## QUOTED PASSAGE
□ □ □ □ □

Author: Jeffrey Masters

Dr. Charles Silverstein died this week at the age of 87.

Best known for making the presentation before the American Psychiatric Association in 1973 that led to the removal of homosexuality from the Diagnostic and Statistical Manual’s list of mental illnesses, Silverstein was also a co-author of the landmark book The Joy of Gay Sex.

More than simply a sex manual with graphic drawings — though there was plenty of that — The Joy of Gay Sex, first published in 1977, was a first-of-its-kind guidebook for every aspect of the gay experience.

“The first time I had sex with a guy was a big learning experience. I didn’t know what the hell I was doing. Fortunately, he did,” Dr. Silverstein recalled when I spoke to him in 2021. That night would prove to be a catalyst for him. In his 2011 memoir, For the Ferryman, he writes that it was in that moment that he decided to dedicate his life to fighting for the acceptance of gay people. He wanted future generations of gay men to be spared the pain and struggles that he faced.

The full text of my conversation with Dr. Charles Silverstein (originally recorded for the LGBTQ&A podcast) is below. It was one of his last interviews. He talks about his work with the Gay Activists Alliance, the earliest Pride marches where the gay community would greet each other by saying “Happy Birthday,” and the lasting legacy of The Joy of Gay Sex.

Jeffrey Masters: I want to talk about your role in helping to declassify homosexuality as a mental disorder. But first, can you talk about why it was originally classified as that? What was the evidence that seemed to back that up?

Charles Silverstein: Well, everything about sexuality is based upon the moral beliefs of a society and since homosexuality had been condemned as immoral, it just automatically was assumed that it should go into the Diagnostic and Statistical Manual as a mental disorder. Everything that wasn’t basically a heterosexual, missionary position, motivated by reproduction was considered abnormal. And homosexuality, since invariably, you waste your seed, was considered ipso facto a disorder.

JM: When you were getting your Ph.D. and being taught this, did you initially believe that?

CS: I was very confused then. When I was getting my Ph.D., I was in the closet because I certainly was not going to let anyone in the program know that I was gay, because that would get me thrown out. There was a period before I got to college where I wanted to change, and I went into therapy for the purpose of changing. Obviously, it didn’t work, and it never works, but it was what most people did in those days.

JM: We now refer to that as “conversion therapy,” but back then it was just considered “therapy,” right? The only purpose was to “cure” you.

CS: Yes, to change you into someone who was quote, “normal,” meaning heterosexual, and that was my goal. All I accomplished was I had the opportunity of going to bed with some nice women who thought I was an appropriate match, but I wasn’t.

JM: And eventually, you did make this presentation before the American Psychiatric Association. Was there a big debate over who would be the one to make the presentation?

CS: Since I was a psychologist, or at least working on my Ph.D. in psychology, it was decided that I should make the professional presentation, meaning the presentation, all the research and clinical work that suggested that homosexuality was not a mental disorder. And then Jean O’Leary, who had been a nun but was no longer a nun, she left the church. She would make the presentation from the point of view of ordinary people, about discrimination in the city of New York. So it was a very well-organized presentation. We knew what everybody was going to do.

□ □ □ □ □

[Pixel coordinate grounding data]
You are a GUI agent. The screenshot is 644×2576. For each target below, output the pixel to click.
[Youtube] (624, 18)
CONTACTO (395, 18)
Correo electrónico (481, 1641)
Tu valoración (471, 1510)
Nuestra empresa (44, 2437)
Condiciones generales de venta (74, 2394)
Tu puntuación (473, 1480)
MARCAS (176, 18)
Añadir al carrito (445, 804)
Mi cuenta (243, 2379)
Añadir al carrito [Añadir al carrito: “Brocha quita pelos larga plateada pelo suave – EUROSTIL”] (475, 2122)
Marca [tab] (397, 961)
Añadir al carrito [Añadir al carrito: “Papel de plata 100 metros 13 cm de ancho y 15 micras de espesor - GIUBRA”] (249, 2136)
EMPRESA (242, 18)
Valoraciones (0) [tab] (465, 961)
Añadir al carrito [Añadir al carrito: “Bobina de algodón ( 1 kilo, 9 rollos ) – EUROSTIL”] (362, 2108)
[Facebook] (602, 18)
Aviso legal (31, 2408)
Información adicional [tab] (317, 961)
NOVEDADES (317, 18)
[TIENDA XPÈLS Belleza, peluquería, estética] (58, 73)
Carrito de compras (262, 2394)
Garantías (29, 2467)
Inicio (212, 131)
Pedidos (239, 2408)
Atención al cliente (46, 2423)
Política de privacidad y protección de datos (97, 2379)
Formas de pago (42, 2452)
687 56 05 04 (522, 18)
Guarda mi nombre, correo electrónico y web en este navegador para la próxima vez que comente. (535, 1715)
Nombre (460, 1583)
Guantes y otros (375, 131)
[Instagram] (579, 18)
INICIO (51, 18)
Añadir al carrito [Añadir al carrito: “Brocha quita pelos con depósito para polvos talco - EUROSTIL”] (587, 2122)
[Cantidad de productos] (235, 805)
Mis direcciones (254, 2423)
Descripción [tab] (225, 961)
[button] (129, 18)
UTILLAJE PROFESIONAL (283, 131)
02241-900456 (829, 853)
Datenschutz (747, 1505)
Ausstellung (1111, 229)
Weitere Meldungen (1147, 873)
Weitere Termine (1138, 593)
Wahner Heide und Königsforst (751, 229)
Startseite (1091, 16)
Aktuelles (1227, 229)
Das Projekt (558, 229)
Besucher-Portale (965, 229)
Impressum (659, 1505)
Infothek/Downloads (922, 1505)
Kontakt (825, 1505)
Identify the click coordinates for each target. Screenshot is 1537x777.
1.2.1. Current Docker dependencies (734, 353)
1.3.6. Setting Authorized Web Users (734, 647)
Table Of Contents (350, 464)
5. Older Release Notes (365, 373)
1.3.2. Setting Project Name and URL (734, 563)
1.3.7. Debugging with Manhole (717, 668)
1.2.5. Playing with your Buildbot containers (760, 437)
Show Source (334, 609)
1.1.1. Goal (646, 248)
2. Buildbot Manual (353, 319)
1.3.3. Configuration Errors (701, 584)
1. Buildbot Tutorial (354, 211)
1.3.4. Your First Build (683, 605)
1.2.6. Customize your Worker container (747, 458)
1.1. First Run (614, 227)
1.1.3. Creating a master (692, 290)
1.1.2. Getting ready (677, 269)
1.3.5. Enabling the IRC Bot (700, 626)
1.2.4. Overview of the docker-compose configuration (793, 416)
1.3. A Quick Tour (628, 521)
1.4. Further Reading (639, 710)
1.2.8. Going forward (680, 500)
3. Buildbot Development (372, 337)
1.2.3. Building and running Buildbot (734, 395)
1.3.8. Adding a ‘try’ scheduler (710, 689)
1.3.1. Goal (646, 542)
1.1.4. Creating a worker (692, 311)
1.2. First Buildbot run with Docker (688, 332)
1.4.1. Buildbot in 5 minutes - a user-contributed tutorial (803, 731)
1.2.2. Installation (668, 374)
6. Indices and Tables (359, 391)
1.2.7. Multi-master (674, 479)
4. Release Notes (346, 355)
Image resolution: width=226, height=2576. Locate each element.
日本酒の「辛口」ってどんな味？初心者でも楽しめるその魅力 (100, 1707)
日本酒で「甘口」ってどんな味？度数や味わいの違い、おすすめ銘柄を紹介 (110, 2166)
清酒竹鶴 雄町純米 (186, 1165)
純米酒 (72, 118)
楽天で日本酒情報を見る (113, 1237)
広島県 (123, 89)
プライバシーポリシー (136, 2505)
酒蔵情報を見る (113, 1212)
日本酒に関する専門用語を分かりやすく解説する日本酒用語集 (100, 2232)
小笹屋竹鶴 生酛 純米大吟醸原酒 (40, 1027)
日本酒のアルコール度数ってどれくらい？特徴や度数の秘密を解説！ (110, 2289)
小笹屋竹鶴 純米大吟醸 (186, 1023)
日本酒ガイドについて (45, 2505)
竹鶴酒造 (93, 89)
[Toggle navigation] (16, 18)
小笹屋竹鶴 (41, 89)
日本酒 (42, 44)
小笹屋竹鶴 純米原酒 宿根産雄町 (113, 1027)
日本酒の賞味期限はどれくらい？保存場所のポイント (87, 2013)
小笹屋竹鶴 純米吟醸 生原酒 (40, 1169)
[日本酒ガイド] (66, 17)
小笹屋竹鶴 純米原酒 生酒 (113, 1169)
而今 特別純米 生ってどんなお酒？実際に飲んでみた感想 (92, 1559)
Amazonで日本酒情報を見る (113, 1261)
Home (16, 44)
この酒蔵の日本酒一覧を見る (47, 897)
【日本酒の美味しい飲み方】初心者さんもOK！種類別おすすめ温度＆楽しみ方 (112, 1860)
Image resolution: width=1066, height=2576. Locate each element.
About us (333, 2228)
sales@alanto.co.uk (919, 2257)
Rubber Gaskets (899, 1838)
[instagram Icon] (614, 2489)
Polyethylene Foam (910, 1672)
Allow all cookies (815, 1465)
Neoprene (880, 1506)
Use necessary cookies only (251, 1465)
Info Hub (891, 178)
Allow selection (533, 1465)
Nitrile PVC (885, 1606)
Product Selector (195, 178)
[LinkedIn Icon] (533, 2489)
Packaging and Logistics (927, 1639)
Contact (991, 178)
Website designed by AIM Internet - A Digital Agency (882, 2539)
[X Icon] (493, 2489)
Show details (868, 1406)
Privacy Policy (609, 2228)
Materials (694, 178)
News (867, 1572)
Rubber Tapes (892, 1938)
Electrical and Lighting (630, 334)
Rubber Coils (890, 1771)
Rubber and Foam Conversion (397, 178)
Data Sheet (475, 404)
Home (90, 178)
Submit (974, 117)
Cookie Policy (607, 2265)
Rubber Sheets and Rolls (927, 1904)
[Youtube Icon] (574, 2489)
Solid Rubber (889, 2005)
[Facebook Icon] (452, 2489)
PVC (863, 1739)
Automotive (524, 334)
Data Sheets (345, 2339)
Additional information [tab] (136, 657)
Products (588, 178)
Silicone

□ □ □ □ □

## WORK TO BE COMPLETED
Continue the interview with Dr. Charles Silverstein after its last sentence. The records have nothing to do with the text.

## ANSWER AREA
JM: And this was identified as a goal of the movement. You weren’t simply working on your own.

CS: It had been started years before. Frank Kameny gets some of the credit for that. There are a number of psychiatrists who also were pushing to have homosexuality eliminated. Like every social movement, you always stand on the shoulders of the people who came before. Frank Kameny was not a part of this. Frank was a difficult person to get along with. Everyone who knew him would tell you that. He was a fierce fighter, but he could not have worked with us, and we wouldn’t have had him helping us.

JM: Thinking about people like Frank Kameny, Jim Obergefell, Aimee Stephens: We often connect historic events with people. Was your name connected to this? Did you feel like a celebrity in the gay community?

CS: In some places, my name is connected with it, but I really do like to say these changes that occurred, are not because of any one person at any one time, but it’s really the sum total of a number of people who fought, sometimes against the enemy, sometimes with each other, because we had lots of that. There is no one person that can claim responsibility for these changes. We worked together. I was chosen to make this presentation because I knew the research, I knew the data, and I could present it well.

JM: During all this time, you were a member of the Gay Activists Alliance, an early gay organization.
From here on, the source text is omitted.